== YOUR INSTRUCTIONS ==
Your task is to repeat exactly the lines below between the line holding "Case Studies and Industry Insights (114, 462)" and the line holding "Legal and Compliance", inclusive, and only those.
╭──
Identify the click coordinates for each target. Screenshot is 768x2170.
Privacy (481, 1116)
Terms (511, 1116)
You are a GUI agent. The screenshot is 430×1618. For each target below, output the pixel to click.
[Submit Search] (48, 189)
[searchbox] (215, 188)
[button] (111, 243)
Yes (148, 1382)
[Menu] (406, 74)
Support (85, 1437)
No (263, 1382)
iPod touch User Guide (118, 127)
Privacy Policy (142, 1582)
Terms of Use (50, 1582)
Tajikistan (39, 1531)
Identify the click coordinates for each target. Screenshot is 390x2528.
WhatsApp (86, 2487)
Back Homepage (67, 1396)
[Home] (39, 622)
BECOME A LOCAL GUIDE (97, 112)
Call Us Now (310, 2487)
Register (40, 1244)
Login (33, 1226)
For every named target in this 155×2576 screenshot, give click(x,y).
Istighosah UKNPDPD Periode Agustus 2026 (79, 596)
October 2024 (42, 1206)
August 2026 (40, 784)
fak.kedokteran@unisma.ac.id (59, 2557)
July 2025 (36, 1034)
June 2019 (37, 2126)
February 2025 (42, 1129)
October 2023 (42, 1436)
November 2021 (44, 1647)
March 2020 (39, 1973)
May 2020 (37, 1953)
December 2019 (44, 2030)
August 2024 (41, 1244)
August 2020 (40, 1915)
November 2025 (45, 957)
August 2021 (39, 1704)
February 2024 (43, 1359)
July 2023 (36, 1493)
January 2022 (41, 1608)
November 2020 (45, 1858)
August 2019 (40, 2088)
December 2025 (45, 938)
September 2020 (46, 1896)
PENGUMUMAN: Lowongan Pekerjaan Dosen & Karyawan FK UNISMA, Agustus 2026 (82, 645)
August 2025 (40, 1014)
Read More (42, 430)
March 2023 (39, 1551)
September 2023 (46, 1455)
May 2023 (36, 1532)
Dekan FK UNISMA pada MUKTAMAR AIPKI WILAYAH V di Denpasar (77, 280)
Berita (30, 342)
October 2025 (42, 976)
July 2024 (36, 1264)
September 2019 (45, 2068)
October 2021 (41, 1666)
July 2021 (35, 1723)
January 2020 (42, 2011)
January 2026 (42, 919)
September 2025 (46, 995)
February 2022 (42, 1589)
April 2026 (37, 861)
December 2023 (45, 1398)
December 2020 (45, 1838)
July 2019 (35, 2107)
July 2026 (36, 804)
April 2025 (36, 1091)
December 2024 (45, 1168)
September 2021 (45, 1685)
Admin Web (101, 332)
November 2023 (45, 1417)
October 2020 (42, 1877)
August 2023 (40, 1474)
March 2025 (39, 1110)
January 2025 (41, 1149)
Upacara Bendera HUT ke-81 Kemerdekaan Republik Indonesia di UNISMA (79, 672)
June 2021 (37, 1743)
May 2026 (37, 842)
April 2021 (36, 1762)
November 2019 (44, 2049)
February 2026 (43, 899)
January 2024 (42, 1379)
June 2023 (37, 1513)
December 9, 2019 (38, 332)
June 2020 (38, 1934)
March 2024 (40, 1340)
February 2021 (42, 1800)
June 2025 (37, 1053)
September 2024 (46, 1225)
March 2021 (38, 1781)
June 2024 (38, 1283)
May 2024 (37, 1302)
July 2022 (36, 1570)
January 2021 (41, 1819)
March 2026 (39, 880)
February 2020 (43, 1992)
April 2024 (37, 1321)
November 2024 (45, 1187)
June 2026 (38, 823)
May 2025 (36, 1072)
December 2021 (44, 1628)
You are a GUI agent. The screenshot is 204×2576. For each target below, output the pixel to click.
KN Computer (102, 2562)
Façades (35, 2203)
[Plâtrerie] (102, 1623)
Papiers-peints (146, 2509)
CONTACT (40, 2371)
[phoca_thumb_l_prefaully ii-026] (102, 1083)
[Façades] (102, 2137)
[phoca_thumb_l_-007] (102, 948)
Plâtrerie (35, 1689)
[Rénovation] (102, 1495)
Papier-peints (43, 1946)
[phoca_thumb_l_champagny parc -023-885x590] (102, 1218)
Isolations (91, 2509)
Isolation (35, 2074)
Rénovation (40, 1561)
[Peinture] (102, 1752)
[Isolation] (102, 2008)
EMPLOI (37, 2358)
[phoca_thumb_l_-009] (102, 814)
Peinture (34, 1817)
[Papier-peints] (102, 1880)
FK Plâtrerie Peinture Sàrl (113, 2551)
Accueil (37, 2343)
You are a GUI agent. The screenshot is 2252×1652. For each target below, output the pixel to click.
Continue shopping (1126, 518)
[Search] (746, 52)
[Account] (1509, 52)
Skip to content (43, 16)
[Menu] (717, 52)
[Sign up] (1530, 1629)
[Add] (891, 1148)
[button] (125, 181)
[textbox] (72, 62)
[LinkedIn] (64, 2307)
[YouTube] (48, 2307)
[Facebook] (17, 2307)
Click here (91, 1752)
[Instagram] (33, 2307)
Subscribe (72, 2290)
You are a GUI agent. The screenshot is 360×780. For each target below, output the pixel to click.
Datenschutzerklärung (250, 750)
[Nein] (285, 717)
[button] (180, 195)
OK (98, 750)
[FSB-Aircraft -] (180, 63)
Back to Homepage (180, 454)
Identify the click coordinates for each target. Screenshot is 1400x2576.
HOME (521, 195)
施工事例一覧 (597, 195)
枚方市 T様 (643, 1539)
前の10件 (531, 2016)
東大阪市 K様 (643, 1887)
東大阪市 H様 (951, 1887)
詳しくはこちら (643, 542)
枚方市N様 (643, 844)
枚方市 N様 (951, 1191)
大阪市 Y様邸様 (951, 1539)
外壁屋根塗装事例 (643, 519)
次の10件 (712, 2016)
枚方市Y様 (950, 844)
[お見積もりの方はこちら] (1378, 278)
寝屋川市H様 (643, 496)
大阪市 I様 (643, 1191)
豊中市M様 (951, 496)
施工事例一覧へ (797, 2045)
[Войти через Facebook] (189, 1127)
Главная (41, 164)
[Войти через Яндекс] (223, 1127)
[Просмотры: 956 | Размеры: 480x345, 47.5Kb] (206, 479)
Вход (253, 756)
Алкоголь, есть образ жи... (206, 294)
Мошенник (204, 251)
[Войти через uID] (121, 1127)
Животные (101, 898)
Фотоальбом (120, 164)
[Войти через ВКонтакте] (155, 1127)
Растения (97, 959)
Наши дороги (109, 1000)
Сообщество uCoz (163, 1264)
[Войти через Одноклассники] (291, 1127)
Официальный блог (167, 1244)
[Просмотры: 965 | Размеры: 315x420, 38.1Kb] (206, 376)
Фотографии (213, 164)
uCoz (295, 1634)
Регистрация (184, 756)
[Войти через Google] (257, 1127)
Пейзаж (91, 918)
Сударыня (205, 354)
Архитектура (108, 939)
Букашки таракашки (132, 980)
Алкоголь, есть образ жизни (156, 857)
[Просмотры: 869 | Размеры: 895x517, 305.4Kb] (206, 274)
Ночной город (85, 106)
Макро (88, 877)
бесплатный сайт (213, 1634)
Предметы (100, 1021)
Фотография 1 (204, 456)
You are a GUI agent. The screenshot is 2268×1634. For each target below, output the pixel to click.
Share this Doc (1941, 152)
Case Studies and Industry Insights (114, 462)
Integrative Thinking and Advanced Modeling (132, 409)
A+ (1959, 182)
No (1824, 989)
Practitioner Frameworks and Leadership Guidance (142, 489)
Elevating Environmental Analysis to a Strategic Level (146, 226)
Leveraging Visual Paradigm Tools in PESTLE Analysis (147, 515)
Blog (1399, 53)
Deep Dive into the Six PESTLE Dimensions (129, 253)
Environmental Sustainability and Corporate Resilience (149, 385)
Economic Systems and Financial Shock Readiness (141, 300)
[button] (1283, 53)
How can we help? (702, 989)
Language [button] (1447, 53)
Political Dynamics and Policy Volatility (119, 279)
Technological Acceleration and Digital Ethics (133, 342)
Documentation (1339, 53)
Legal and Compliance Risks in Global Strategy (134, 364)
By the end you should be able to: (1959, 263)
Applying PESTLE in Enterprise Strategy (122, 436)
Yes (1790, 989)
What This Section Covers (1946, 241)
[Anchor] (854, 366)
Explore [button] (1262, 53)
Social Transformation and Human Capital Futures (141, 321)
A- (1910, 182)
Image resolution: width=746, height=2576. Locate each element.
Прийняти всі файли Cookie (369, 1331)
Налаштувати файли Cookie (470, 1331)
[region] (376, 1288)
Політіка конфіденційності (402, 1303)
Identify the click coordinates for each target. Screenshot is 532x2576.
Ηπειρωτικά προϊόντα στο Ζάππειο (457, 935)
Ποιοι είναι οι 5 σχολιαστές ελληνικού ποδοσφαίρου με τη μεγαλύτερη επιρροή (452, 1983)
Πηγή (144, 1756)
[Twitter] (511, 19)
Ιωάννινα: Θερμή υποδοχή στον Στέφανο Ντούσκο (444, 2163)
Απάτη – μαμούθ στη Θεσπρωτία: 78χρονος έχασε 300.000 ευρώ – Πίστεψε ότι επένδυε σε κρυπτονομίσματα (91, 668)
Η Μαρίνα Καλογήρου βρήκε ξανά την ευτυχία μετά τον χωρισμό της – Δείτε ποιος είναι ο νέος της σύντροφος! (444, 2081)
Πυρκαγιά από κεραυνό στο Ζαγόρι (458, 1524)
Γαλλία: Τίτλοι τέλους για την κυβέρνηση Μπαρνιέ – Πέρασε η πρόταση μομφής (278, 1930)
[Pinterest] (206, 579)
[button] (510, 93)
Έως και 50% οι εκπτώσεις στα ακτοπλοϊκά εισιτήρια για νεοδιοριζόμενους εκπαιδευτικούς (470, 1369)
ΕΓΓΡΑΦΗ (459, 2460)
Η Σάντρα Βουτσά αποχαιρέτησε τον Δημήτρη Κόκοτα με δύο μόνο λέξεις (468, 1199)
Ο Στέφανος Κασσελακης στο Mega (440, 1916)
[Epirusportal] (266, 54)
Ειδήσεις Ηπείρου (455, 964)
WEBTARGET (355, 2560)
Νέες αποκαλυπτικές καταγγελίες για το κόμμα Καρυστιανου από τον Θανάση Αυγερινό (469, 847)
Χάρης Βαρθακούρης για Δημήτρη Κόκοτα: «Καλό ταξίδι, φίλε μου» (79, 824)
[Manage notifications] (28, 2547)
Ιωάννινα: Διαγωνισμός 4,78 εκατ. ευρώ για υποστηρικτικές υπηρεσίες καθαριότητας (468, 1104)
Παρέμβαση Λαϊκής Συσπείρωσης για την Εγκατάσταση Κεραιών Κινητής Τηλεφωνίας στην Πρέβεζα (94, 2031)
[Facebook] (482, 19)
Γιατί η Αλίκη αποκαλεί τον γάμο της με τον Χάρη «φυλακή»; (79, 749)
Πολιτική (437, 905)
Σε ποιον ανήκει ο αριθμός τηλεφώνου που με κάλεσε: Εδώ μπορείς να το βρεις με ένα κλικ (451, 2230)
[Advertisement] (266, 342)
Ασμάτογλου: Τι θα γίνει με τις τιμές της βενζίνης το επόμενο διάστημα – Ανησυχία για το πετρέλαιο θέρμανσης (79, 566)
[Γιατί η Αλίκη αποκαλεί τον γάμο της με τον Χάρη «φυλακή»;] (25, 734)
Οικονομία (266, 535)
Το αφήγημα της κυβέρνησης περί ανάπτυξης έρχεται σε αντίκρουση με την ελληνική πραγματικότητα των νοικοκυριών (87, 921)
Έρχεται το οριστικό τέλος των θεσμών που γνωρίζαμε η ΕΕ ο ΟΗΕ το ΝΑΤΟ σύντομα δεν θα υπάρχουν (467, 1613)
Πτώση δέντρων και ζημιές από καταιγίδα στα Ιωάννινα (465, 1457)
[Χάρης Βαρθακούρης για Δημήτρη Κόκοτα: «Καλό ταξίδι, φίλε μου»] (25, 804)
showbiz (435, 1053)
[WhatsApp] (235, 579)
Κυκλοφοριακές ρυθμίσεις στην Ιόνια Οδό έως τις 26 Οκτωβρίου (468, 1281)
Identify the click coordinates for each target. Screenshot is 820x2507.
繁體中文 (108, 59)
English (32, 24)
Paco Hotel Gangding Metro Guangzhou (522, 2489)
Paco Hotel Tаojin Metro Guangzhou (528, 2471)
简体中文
╰──
== ANSWER SECTION ==
Case Studies and Industry Insights (114, 462)
Integrative Thinking and Advanced Modeling (132, 409)
A+ (1959, 182)
No (1824, 989)
Practitioner Frameworks and Leadership Guidance (142, 489)
Elevating Environmental Analysis to a Strategic Level (146, 226)
Leveraging Visual Paradigm Tools in PESTLE Analysis (147, 515)
Blog (1399, 53)
Deep Dive into the Six PESTLE Dimensions (129, 253)
Environmental Sustainability and Corporate Resilience (149, 385)
Economic Systems and Financial Shock Readiness (141, 300)
[button] (1283, 53)
How can we help? (702, 989)
Language [button] (1447, 53)
Political Dynamics and Policy Volatility (119, 279)
Technological Acceleration and Digital Ethics (133, 342)
Documentation (1339, 53)
Legal and Compliance Risks in Global Strategy (134, 364)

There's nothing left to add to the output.